Incident response runbook

Status — working document. Round 6 PR1 of the Wave 0 plan. The LGPD timing references on this page reflect the maintainer's reading of Art. 48 LGPD + Resolução CD/ANPD nº 15, de 24 de abril de 2024 current as of 2026-05-17; the exact regulatory clock for a given incident class must be confirmed with legal counsel before the hosted URL flip (Round 7 §9 — Privacy / ToS / status page). Procedure shape and internal-comms surface are not gated on that confirmation and are usable today.

This page tells the maintainer (and any future on-call) what to do when a security or availability incident hits Panorama. It is the companion to:

verify-audit-chain.md — the post- incident integrity check for the audit log.
restore.md — the restore drill exercised in the Recover phase when restoration from backup is the chosen path. Companion to scripts/restore-drill.sh.
secrets-rotation.md — the rotation primitives invoked during the Contain phase.
secrets-inventory.md — what's in scope for rotation.
status-page.md — uptime monitoring + incident-detected auto-issue path; the canary signal that feeds Phase 1 (Detect).
dev-environment-ai-tooling.md §"Incident response" — the contributor-side reporting flow for developer-workstation incidents (the 2026-04-20 MCP CVE family template).
SECURITY.md — the public reporting policy.
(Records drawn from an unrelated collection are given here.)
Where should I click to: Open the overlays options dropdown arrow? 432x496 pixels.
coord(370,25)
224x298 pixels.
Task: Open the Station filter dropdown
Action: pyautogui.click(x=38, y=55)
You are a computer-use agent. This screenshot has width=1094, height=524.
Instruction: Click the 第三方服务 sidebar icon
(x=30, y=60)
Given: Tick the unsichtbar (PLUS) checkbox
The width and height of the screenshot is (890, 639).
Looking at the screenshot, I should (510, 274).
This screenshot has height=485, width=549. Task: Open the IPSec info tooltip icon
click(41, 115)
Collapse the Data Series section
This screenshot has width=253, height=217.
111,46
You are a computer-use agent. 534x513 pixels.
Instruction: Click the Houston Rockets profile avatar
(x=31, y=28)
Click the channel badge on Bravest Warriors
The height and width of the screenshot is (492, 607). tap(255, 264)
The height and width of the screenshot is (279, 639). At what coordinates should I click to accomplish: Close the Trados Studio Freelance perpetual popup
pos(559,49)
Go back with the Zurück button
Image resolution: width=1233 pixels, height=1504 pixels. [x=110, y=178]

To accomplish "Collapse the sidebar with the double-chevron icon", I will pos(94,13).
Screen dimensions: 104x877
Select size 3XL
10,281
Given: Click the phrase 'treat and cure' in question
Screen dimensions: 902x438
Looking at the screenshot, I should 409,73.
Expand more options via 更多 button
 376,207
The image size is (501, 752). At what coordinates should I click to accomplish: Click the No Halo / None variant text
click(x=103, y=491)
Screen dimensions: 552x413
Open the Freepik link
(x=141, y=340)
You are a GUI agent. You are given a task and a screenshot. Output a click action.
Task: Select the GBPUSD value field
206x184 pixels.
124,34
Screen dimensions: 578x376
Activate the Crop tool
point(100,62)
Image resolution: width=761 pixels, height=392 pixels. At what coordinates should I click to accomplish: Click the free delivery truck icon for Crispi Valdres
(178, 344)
What counts as an incident

An incident is any event that:

Compromises (or is suspected to compromise) the confidentiality, integrity, or availability of tenant data
Breaches the multi-tenant isolation contract (a query returns a row from another tenant; an audit-chain verifier reports a hash mismatch)
Exposes a secret listed in secrets-inventory.md
Renders the production API unavailable for more than 15 consecutive minutes
Triggers a vulnerability report that the maintainer accepts as in-scope per SECURITY.md §"Out of scope"

Out of scope (handled elsewhere, not via this runbook):

A self-hoster's deployment breaking — they own ops on AGPL.
A third-party platform outage (Cloudflare, Supabase, Fly, AWS region) without confirmed Panorama-data impact — track the provider's status page; escalate only if data loss is suspected.
A driver/operator entering wrong asset data — that's a UX bug, not an incident.

Severity taxonomy

The severity label drives downstream timing: ANPD notification, tenant notification, post-mortem publication.

Severity	Trigger	Response time	Examples
P0 — Critical	Confirmed tenant-data exposure OR cross-tenant data leak OR audit-chain tamper	Page maintainer immediately; LGPD 72h clock starts on confirmation	Audit-chain verifier reports a hash mismatch + the affected rows include another tenant's PII
P1 — High	Suspected (not confirmed) data exposure OR production API down >15 minutes OR confirmed-exposure CVE in a dependency whose call surface Panorama uses, patch not yet shipped	Acknowledge within 1 hour; investigation begins same day	A WAF log shows a successful SQL-injection probe pattern, root cause unknown; OR an upstream library publishes a CVE with confirmed exploit affecting code Panorama calls
P2 — Medium	Security-relevant finding without an active exposure path Panorama uses	Acknowledge within 1 business day	A dependency CVE in a code path Panorama does not exercise; pre-disclosure window
Informational	Reportable findings that do not affect production	Track in audit-2026-mm-dd issue list	A self-hoster files a hardening suggestion

When in doubt: classify ONE level higher than your gut. Down-grading later is cheap; up-grading after the legal-notification clock has already started is not.

The 5-phase procedure

Phase 1 — Detect

A signal arrives:

The maintainer notices the audit-chain verifier failed in CI
An automated alert (post-Round 6 — once status page lands)
A tenant reports unexpected data in their UI
A security researcher emails vitor@vitormr.dev
The Sentry account flags an unhandled error spike (per ADR-0018)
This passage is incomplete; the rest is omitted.